Times New Viking Born Again Revisited

[Matador; 2009]

Rating: 3.5/5

Styles:  lo-fi
Others: The Urinals, No Age, Guided By Voices

At the front lines of the quietly heralded lo-fi renaissance, Ohio’s Times New Viking entered the upper tiers of indie-relevance with their 2008 Matador debut Rip It Off – which itself followed two full-length releases for the respected, if obscure Siltbreeze label – at roughly the same time that acts like No Age and Wavves were issuing their own static-blanched pop songs to like acclaim. But like most mini-movements fueled by web-hype and coincidence, it wasn’t long before the indie consciousness moved on.

So what to do if you’re Times New Viking, a band with an established aesthetic, thrust into wider awareness and just as quickly lumped into a sub-sub-subgenre already past the hype-backlash cycle?

Apparently, you release your most tuneful album to date.

This isn’t to suggest that Times New Viking have shaken off the woolly amp-fuzz under which they’ve always cloaked effortless twee-pop, only that the pop songs are now as distinguishable as the noise, particularly in the clear tonality of Beth Murphy’s keyboards. Jared Phillips’ guitar still roars through a fog of distortion, barely enunciating chords, much less melodies, as drummer Adam Elliott and Murphy’s voices still crackle through cheap mics as they cross in and out of each other’s paths hardly in harmony and hardly in unison, yet somehow more pleasant than dissonant. The lyrics, once entirely incomprehensible, start to reveal themselves here, particularly in the sing-along choruses of songs like de facto single “No Time, No Hope.”
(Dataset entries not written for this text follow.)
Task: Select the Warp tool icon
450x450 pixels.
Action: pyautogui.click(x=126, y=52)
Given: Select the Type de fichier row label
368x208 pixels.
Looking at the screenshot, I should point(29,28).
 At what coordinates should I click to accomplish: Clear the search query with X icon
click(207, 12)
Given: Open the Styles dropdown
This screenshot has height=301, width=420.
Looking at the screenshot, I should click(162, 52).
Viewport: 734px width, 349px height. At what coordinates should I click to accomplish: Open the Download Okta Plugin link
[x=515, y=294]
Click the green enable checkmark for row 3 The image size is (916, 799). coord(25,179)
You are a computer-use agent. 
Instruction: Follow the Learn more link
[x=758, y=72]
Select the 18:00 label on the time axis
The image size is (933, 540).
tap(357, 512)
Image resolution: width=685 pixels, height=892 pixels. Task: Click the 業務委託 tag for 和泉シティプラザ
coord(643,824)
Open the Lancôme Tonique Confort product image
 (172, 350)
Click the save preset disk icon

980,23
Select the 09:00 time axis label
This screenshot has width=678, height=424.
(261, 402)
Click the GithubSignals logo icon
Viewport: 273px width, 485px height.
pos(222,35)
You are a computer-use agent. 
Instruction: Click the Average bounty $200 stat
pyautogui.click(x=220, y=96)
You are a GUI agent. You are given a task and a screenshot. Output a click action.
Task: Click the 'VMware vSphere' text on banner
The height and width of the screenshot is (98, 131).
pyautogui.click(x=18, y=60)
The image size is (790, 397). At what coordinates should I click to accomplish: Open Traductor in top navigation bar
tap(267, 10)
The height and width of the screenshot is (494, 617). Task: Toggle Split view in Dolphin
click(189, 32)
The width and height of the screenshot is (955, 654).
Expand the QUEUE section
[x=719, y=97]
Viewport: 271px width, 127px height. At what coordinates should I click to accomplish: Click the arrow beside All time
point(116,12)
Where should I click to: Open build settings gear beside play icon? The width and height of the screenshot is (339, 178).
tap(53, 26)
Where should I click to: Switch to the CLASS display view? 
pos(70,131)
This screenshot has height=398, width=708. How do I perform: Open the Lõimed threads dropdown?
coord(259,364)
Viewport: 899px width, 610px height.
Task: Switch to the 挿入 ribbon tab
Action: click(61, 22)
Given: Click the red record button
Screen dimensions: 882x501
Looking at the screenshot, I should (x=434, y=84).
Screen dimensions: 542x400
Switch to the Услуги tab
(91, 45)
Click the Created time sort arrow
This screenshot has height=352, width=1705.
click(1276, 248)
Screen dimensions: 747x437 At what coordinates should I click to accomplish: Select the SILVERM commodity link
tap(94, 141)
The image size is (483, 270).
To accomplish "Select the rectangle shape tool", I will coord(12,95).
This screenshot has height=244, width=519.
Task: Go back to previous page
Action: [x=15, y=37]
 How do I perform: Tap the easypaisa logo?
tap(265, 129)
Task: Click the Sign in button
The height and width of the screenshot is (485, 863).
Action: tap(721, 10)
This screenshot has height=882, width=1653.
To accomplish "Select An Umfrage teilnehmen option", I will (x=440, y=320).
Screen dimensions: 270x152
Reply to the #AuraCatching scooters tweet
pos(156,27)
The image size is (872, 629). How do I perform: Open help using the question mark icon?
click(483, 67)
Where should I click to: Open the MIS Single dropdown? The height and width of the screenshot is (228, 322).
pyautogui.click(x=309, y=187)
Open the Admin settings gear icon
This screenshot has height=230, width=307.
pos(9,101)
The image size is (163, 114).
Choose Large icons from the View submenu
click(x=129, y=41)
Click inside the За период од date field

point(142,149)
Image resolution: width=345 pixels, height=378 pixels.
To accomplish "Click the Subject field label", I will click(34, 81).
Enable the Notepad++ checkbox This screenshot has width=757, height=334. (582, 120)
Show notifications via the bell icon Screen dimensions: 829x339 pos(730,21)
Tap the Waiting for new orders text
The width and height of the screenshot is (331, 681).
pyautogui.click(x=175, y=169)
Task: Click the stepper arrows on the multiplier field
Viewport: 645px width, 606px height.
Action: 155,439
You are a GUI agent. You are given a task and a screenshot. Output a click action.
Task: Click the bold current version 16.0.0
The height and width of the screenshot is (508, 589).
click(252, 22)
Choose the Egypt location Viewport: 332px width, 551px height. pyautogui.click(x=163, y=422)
Indeed, the band still swabs its decks with warped cassette screeches and stomps through searing feedback, but when it counts, Times New Viking peel back the noise and show the confidence of a band growing beyond its rudimentary, drenched-in-feedback beginnings. Faced with the inevitable problem of how to evolve when the established sound of the band is decidedly simple, Times New Viking neither regress nor abandon their origins, offering instead a compromise where the harsh timbres commingle with increasingly more adept proclivities for memorable pop songs. In the past, it felt like a battle between noise and pop; now – finally – it feels like noisy pop.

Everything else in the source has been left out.